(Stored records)
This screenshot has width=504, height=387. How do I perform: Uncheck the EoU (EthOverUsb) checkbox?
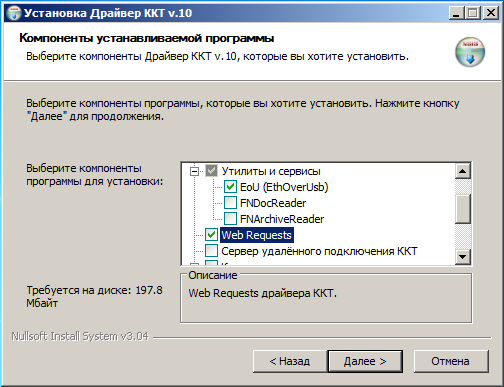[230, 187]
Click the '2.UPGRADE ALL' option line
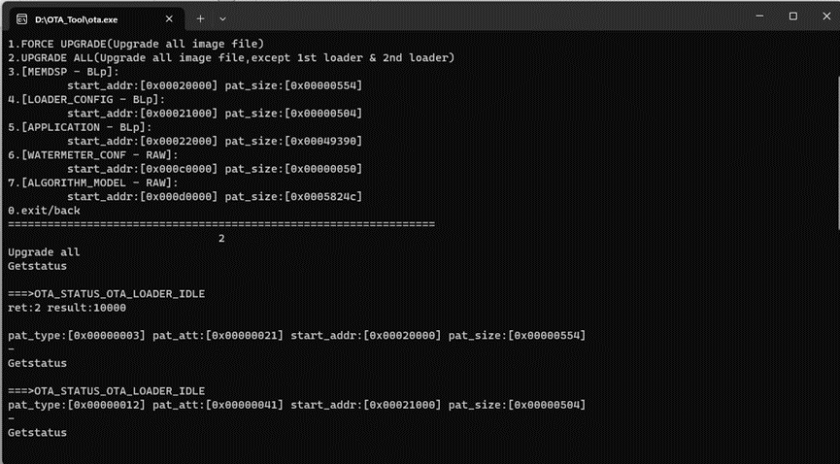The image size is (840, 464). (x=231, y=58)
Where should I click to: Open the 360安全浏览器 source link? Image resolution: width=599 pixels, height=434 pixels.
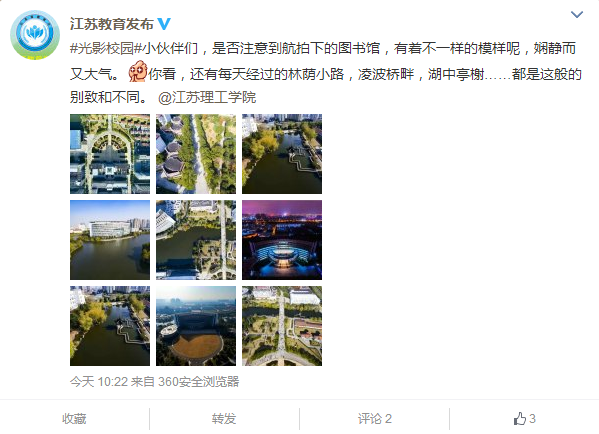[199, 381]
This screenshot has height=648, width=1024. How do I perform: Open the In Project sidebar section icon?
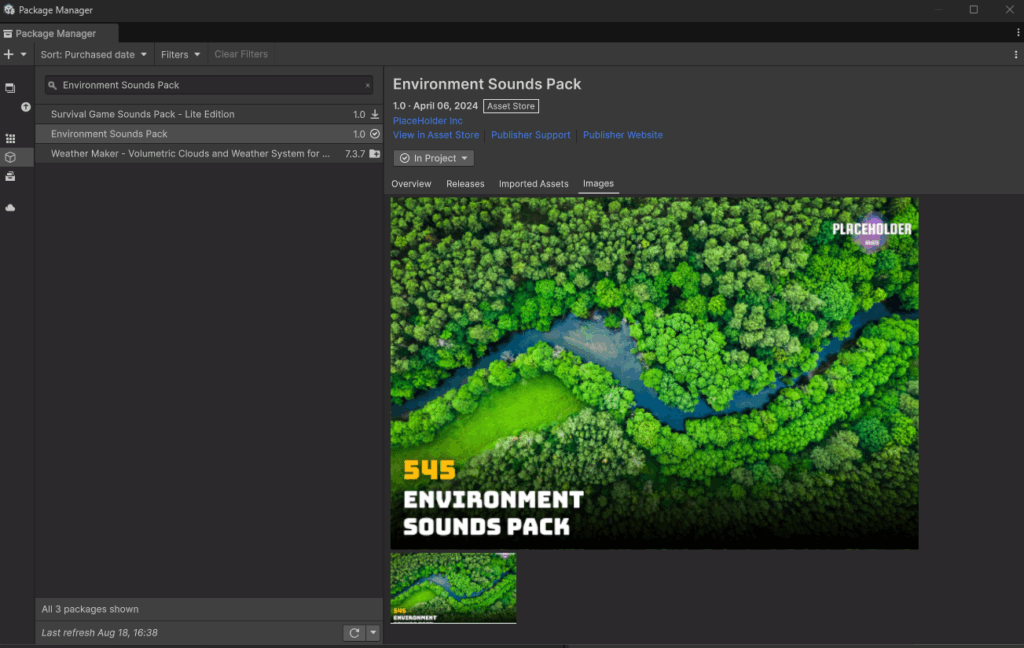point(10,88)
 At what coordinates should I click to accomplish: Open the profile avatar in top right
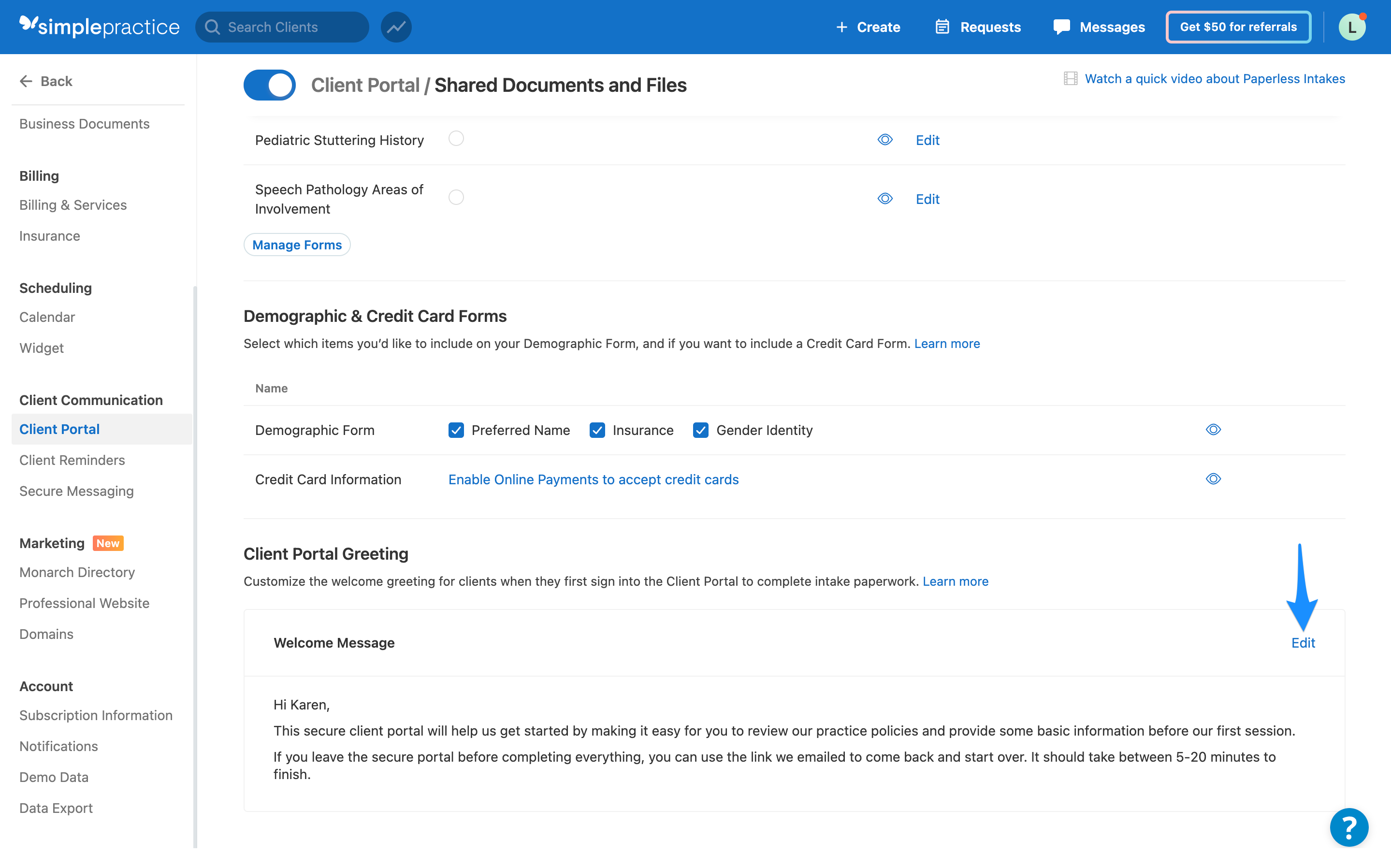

Given request: Copy every one of the stored records above word for word, leaving out the pictures.

Written response:
This screenshot has width=504, height=387. How do I perform: Uncheck the EoU (EthOverUsb) checkbox?
[230, 187]
Click the '2.UPGRADE ALL' option line
The image size is (840, 464). (x=231, y=58)
Where should I click to: Open the 360安全浏览器 source link? Image resolution: width=599 pixels, height=434 pixels.
[199, 381]
This screenshot has height=648, width=1024. How do I perform: Open the In Project sidebar section icon?
point(10,88)
 At what coordinates should I click to accomplish: Open the profile avatar in top right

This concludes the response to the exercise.